Language Learning App Admin Panel — Common Questions
What does the Korgee Admin Panel actually manage?
The panel manages the full content architecture of the learning app. This includes locations (real-world settings like restaurants, airports, and cafés), actions within those locations (ordering food, asking for directions, making a reservation), vocabulary and grammar points linked to each scenario, and the subscription system that controls user access to premium content. Everything the app displays to learners is manageable from the admin panel.
Can non-technical team members manage content through the panel?
Yes. The panel was built specifically for non-technical use. Locations, scenarios, vocabulary, and grammar notes can all be added and updated through structured forms and interfaces — no direct database access or developer involvement needed for routine content updates. This was a core requirement for the client, who needed to grow content independently after launch.
How does subscription management work in the admin panel?
The admin panel includes a dedicated subscription tracking section where the team can monitor active subscribers, check subscription status per user, and manage access tiers. This gives full visibility over the revenue side of the product from a single interface, without needing a separate analytics or CRM tool alongside it.
How was the full app plus admin panel delivered within USD 2,400?
The engagement required tight scoping from the start. We focused on the core features the product needed at launch — scenario-based learning, subscription gating, and content management — and deferred complexity that could be added later.
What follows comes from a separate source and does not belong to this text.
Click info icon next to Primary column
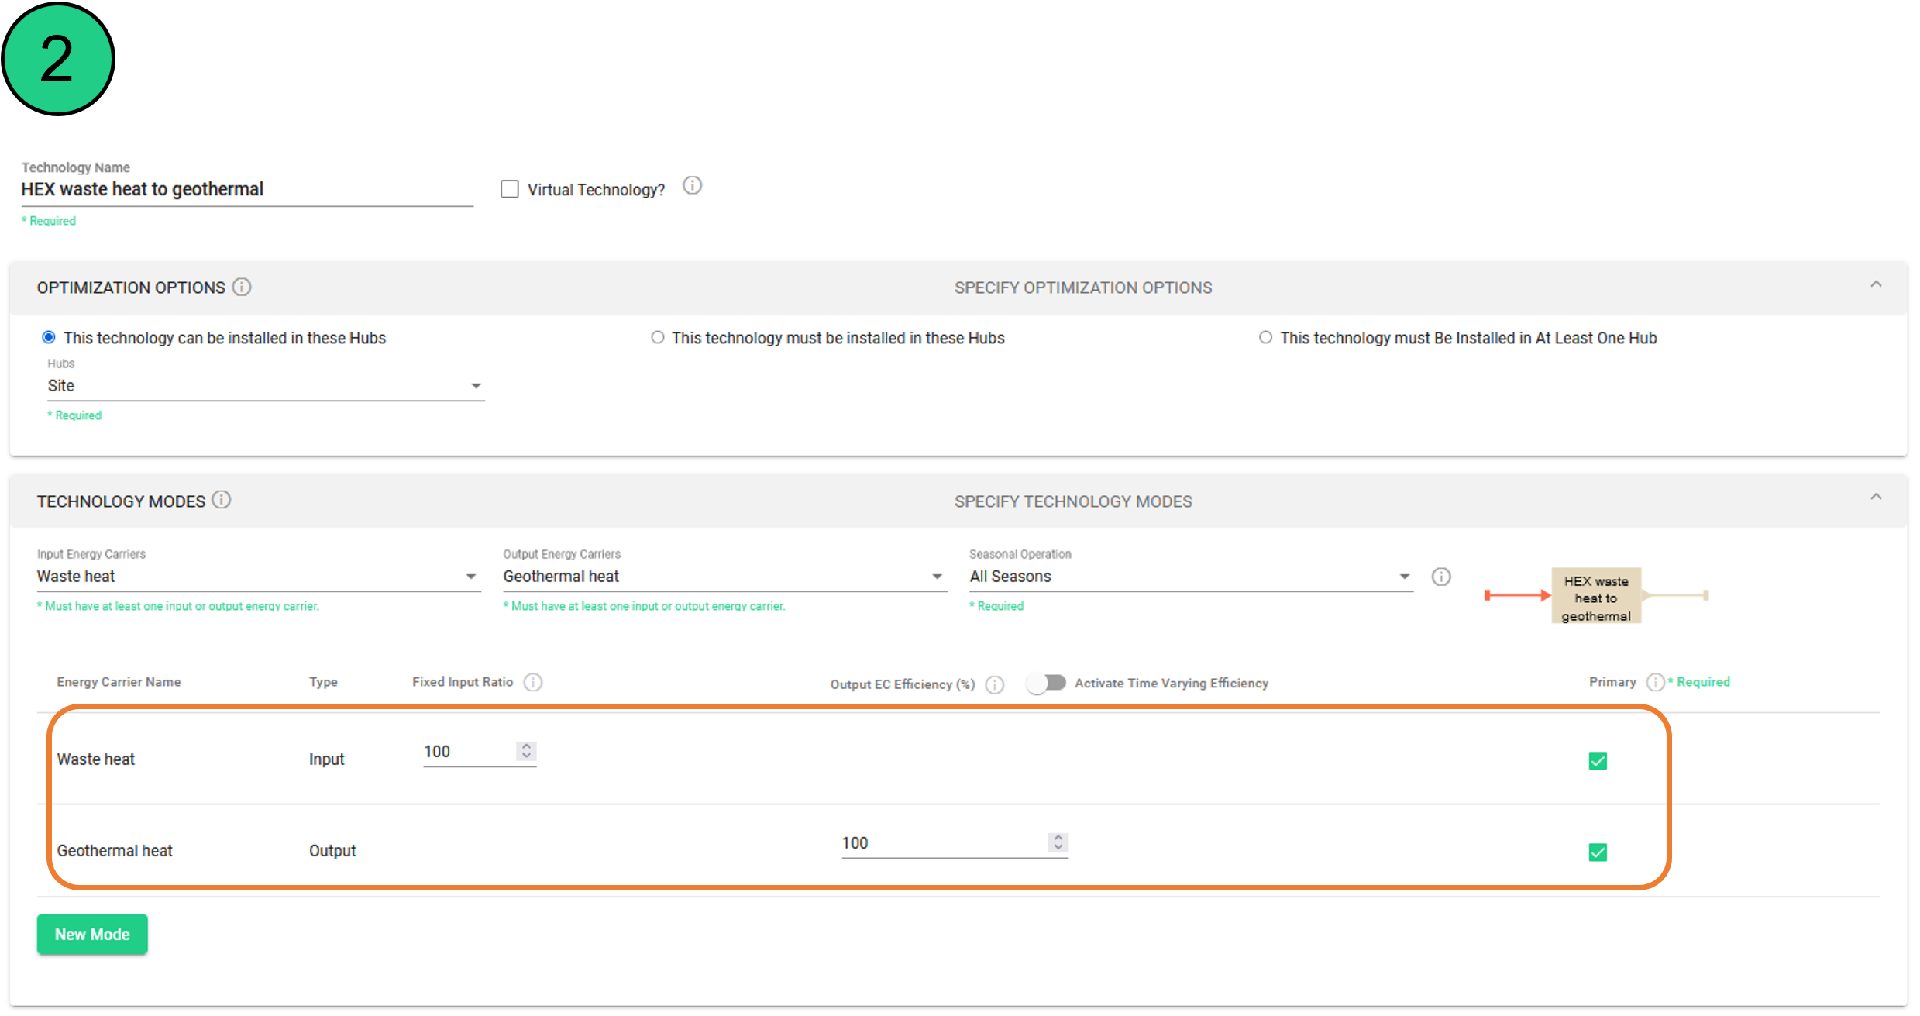Image resolution: width=1920 pixels, height=1016 pixels. point(1655,682)
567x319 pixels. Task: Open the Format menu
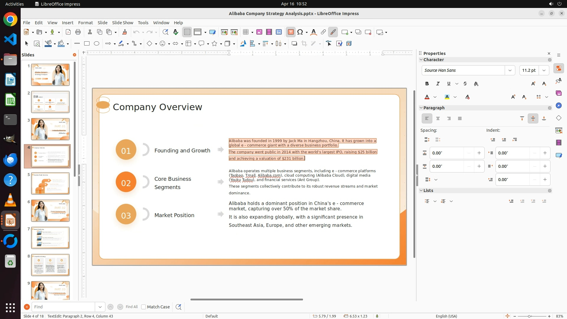coord(85,23)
Clear scope boundaries and a disciplined build process made it possible to deliver a complete system across both the app and the panel within the budget and timeline.
How does the admin panel support content scaling as the app grows?
The location-action-scenario architecture is designed for layered expansion. Admins can add new real-world locations, create new action types within existing locations, and attach vocabulary or grammar notes to specific conversation steps — all without engineering work. This means the content library can grow with demand, which matters significantly in a language learning market growing at 25 percent annually.